Luigi Pirandello: mille maschere, nessun volto

Uno, nessuno, centomila: in questo labirinto si è smarrito Vitangelo Moscarda, il protagonista del succitato romanzo di Luigi Pirandello.

Luigi Pirandello foto
Luigi Pirandello

Tutto ha preso le mosse da una banale osservazione di sua moglie, che gli ha fatto notare come il suo naso penda leggermente verso destra; egli non si riconosce nella descrizione che ella fa del suo viso, che gli appare difforme dalla propria immagine di sé che ha sempre avuto nella mente.

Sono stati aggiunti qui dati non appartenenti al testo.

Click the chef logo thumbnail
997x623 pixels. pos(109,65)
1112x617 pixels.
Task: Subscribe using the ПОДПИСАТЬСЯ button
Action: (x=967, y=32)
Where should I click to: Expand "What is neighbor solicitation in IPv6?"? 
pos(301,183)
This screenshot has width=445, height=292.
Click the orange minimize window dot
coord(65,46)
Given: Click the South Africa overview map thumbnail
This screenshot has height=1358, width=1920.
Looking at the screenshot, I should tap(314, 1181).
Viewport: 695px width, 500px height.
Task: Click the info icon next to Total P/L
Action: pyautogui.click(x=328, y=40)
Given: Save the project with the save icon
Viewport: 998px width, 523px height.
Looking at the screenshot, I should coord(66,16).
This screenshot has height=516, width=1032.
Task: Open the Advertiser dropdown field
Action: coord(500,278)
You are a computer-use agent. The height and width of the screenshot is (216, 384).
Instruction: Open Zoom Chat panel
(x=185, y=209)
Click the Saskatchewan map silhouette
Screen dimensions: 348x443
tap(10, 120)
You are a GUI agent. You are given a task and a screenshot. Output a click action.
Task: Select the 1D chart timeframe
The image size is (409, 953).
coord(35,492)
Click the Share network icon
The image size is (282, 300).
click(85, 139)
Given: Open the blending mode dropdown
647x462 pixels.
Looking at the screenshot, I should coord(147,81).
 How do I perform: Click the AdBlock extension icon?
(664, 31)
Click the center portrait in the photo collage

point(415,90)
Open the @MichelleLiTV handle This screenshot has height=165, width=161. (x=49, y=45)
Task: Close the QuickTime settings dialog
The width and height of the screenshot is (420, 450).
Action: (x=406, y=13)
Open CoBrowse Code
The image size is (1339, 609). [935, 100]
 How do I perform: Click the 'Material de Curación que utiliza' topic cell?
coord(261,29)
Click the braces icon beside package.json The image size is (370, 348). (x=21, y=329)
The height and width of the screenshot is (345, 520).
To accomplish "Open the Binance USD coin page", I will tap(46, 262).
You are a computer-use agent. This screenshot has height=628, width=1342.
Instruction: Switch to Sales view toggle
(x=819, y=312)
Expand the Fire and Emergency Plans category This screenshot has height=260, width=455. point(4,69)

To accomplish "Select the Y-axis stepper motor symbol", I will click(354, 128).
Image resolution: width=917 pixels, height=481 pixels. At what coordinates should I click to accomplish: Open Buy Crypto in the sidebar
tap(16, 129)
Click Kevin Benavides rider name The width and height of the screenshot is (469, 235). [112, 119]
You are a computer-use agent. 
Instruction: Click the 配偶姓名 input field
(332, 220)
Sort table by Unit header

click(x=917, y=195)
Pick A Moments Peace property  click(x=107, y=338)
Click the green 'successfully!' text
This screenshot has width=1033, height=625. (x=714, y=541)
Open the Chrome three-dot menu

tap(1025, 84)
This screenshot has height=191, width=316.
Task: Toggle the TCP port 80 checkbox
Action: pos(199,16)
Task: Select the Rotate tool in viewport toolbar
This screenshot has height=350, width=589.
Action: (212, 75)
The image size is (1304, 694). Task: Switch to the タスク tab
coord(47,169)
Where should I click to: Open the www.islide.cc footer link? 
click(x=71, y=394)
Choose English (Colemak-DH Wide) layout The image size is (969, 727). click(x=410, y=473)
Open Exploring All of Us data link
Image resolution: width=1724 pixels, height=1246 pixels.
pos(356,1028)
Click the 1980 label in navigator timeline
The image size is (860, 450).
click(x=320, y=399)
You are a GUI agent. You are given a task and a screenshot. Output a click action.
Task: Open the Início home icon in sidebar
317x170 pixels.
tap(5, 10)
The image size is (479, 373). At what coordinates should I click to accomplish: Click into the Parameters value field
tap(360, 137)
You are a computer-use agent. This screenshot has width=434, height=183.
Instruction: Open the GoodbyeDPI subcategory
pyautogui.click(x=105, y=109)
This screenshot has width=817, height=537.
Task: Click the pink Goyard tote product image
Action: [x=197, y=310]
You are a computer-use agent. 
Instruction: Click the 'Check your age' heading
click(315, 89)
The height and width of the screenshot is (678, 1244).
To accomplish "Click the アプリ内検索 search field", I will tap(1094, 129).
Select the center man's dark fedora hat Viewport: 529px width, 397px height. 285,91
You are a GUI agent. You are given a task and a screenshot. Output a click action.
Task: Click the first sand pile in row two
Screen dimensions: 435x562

Da questo momento in poi Vitangelo comincia a domandarsi come appaia il suo aspetto a ciascun altra persona che lo conosca, che lo incontri, che lo contempli:

inizia così un vero e proprio processo di frantumazione dell’io, che conduce il personaggio pirandelliano alla follia:

egli non sa più chi sia, visto che quell'uno che credeva di essere gli si è dissolto tra le mani, quindi poco importa se è nessuno o se è costretto ad assumere le centomila identità che gli attribuiscono gli altri, che fanno di lui ciò che vogliono appena si pongono ad osservarlo.

Come nel pensiero filosofico di Jean-Paul Sartre, lo sguardo puntato su un soggetto lo fa decadere a mero oggetto, a una cosa da giudicare secondo il proprio punto di vista: gli altri sono l’inferno, per il filosofo francese; per Pirandello aprono le porte del baratro della follia, e ci fanno piombare nei suoi abissi.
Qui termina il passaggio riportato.